At this moment in U.S. history, she thinks it’s important for social workers to foster conversations around justice and equity in their school communities. “We should be focusing on issues around equity and elevating the voices of the youth, and finding ways to come together and be a united front,” she says. “But we also need to understand and listen to the diversity of perspectives within our schools.”

To facilitate this, she suggests the creation of spaces where students can share their thoughts and feelings about their community and what they can do to make things right. “But the most important thing is to listen, and see what’s going on with our students in schools,” she says. “We might have our own ideas about what’s going on with racial justice, but it’s important to especially focus on where the students are at and where they’re coming from. And then, from a human development perspective, assist them in making connections and working on how they can contribute to making things better in their communities.”

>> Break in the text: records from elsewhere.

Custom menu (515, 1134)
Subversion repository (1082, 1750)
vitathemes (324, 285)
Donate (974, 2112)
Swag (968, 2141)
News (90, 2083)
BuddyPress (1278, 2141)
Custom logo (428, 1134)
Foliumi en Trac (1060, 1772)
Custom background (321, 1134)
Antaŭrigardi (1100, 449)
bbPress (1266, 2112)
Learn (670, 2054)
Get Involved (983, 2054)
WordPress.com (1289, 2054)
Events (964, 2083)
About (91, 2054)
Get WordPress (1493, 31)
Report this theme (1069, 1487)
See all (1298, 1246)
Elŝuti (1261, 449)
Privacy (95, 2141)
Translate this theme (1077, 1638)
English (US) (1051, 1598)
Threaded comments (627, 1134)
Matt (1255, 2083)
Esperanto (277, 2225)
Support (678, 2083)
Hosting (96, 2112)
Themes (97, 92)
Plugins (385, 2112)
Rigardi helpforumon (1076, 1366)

Owens says it’s essential that school practitioners see parents and families as key stakeholders, observing that too often parents are viewed as being merely extensions of the students. “Parents really need to be engaged as individuals and key contributors in the conversation about equity. The more we can connect with and engage parents, the more holistic education can be,” she says. “The more students can see their parents and teachers and school administrators interacting and working together, the healthier it is for their own development.”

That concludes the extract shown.